**EXCERPT**
2004-03-04 Thread Marty Fraiser
Hello Andre,

Do the messages you're counting always traverse a channel?

If any are put locally then you'll miss them with the channel status
technique.  You'll likely miss some anyway, especially if you have
clients, depending how often you check and how long the channels live.
Plus you need to determine if you're looking at new or pre-existing
channel instances to determine how to increment your values.
Using a channel message exit you shouldn't miss any messages traversing
non-client channels but it is a bit on the complex side.  You can count
client messages using send/rcv exit(s) but that's a bit more
complicated.  I've used those methods and they do work well though.
If all you need to do is count messages, i.e. don't need a byte count,
then the ResetQueueStatistics PCF command is generally the ticket.  It's
very easy to do using perl, and not difficult in java, etc.  If you do
need a byte count and don't mind writing exits you might take a look at
capturing relevant information from MQPUT[1]/MQGET calls in an API exit.
Buying something works too.

HTH,
Marty
van Zyl, Andre wrote:

Thanks for all the ideas. I think that the best would be to purchase
some lightweight WMQ monitoring tool, else if 100% accuracy is not an
issue, one can simply look at channel / queue stats figures at regular
intervals to compile the required information as required.
Andre

-Original Message-
*From:* Adiraju, Rao [mailto:[EMAIL PROTECTED]
*Sent:* 02 March 2004 11:03
*To:* [EMAIL PROTECTED]
*Subject:* Re: MQ Message statistics
One simple option I can think off, is gathering the statistics
from Channel Status.   Channel status will give you the number
of messages and number of bytes transmitted.
In absence of monitoring tools, I suggest to run a query every
night to take a snap shot of channel status and analyse the
figures from there (either through a script or program).  I do
know that channel sequence number gets reset after reaching it's
maximum defined on the channel definition and you have to
factor this in counting the messages.  However, I am not sure how
big are the other fields and when do they get reset - you have to
give a go at them and see (unless somebody add some info from this
forum). The fields of interest are:
LSTSEQNO, BYTSSENT, BYTSRCVD, BUFSSENT, BUFSRCVD (and of
course buffer size if you need).
Let us know, how it goes.

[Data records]
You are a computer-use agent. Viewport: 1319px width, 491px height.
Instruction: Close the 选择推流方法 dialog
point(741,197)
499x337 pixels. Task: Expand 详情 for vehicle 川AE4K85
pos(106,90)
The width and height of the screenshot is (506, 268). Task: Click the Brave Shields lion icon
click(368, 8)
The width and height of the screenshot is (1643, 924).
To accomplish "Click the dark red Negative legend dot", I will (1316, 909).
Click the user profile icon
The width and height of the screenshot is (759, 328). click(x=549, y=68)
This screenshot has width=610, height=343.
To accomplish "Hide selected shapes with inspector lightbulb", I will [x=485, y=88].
==
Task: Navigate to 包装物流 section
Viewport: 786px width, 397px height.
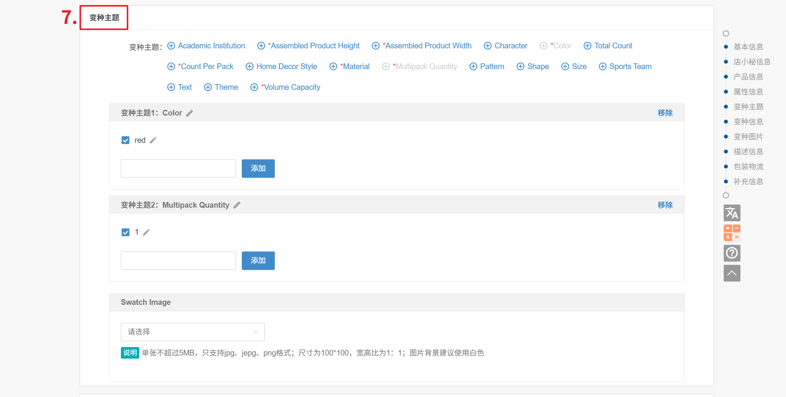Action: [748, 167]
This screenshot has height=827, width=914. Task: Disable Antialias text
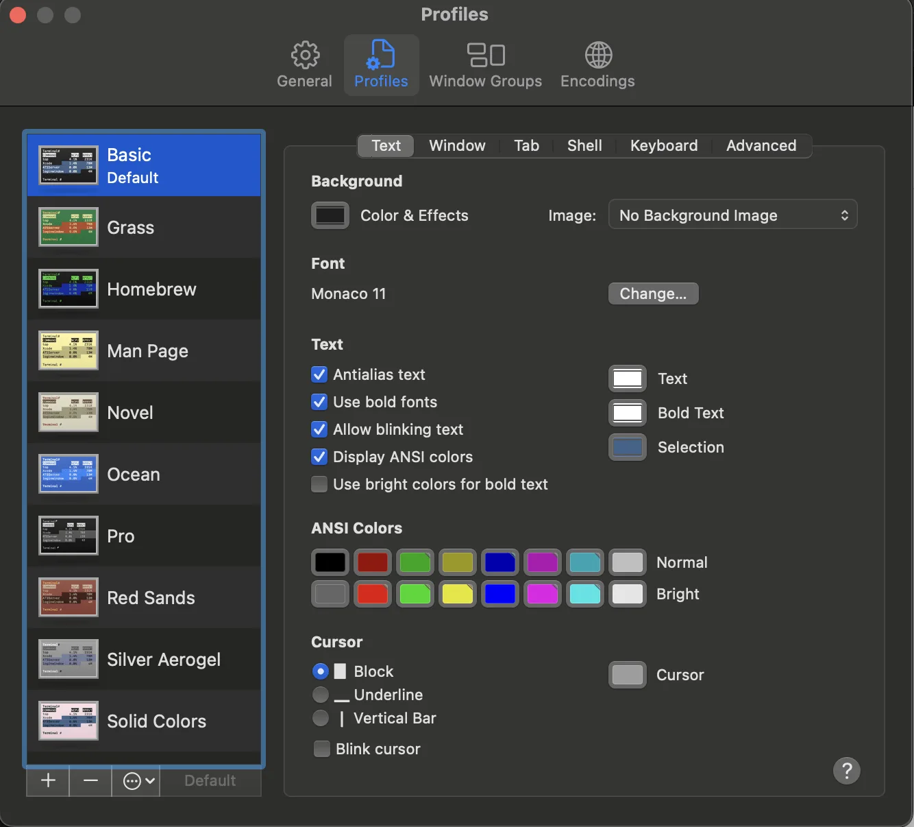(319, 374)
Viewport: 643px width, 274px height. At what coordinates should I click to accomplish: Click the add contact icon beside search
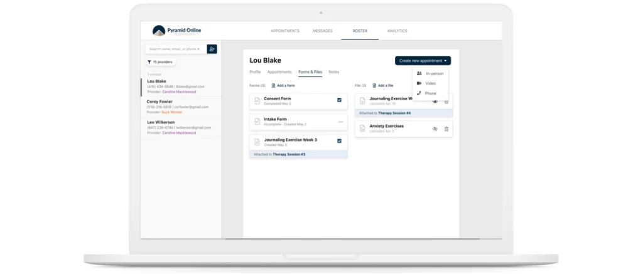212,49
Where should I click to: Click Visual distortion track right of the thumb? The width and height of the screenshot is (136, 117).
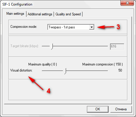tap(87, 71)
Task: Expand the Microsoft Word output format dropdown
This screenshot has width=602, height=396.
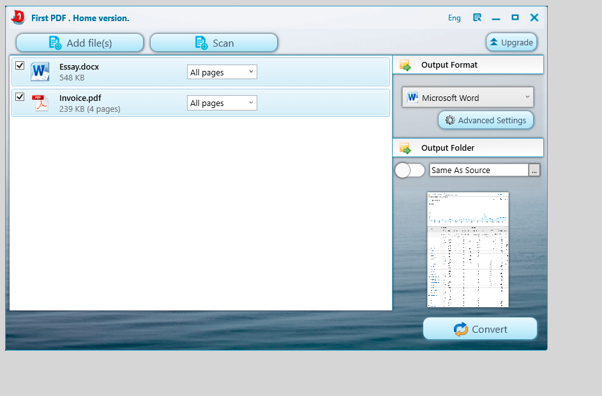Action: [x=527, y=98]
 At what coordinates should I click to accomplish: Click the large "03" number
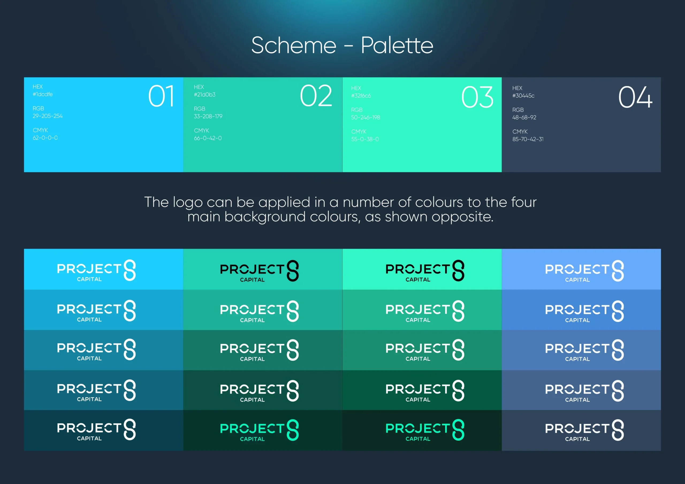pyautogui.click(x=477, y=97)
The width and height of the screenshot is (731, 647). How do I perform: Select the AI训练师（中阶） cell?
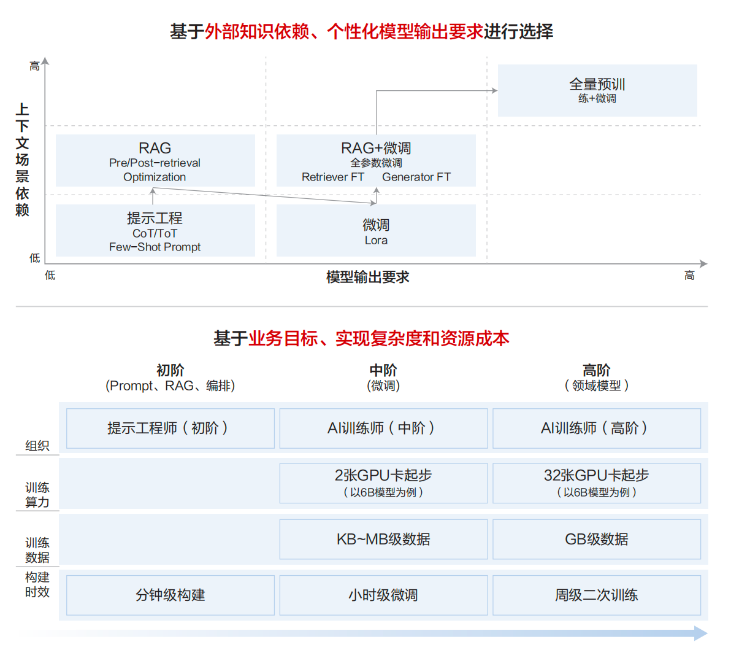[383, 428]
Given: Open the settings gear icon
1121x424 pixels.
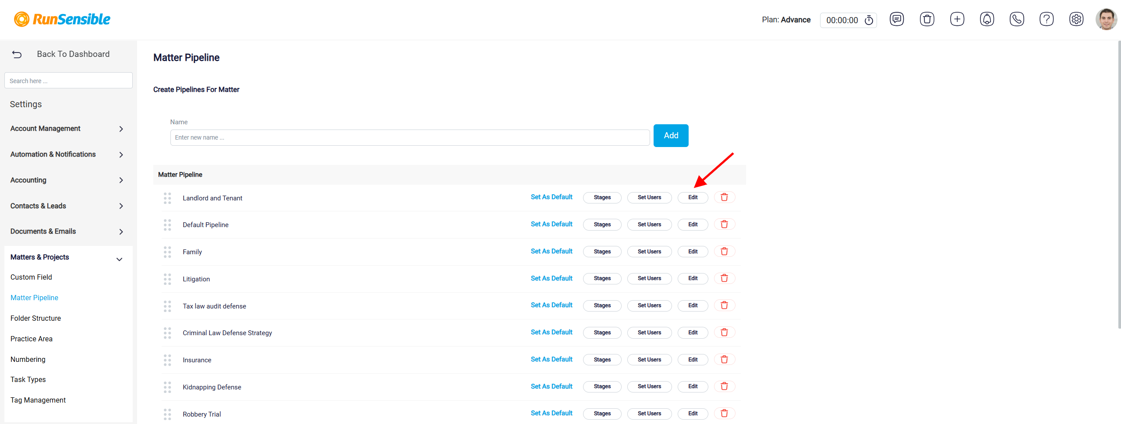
---
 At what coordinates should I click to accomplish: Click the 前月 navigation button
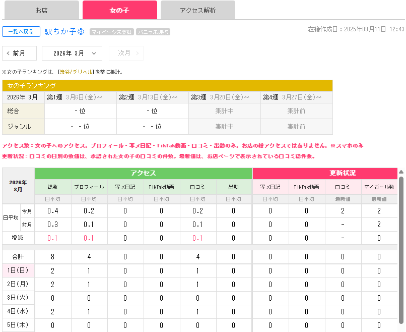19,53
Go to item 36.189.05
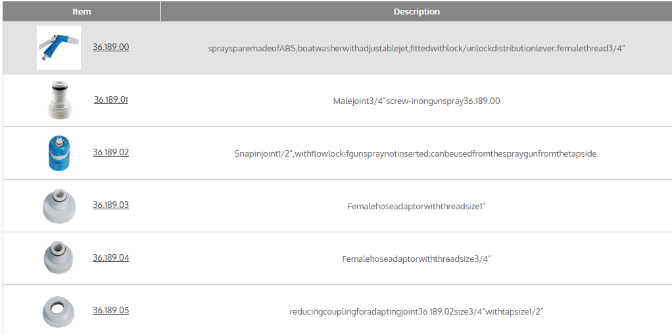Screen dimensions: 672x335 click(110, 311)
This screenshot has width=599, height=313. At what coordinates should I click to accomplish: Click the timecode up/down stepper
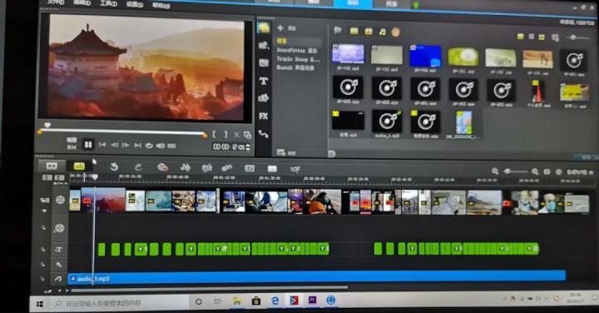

**TASK OBJECTIVE**
Repeat word for word the part of the email thread on MQ message statistics between "Using a channel" and "an API exit.", inclusive.

**FULL OUTPUT**
Using a channel message exit you shouldn't miss any messages traversing
non-client channels but it is a bit on the complex side.  You can count
client messages using send/rcv exit(s) but that's a bit more
complicated.  I've used those methods and they do work well though.
If all you need to do is count messages, i.e. don't need a byte count,
then the ResetQueueStatistics PCF command is generally the ticket.  It's
very easy to do using perl, and not difficult in java, etc.  If you do
need a byte count and don't mind writing exits you might take a look at
capturing relevant information from MQPUT[1]/MQGET calls in an API exit.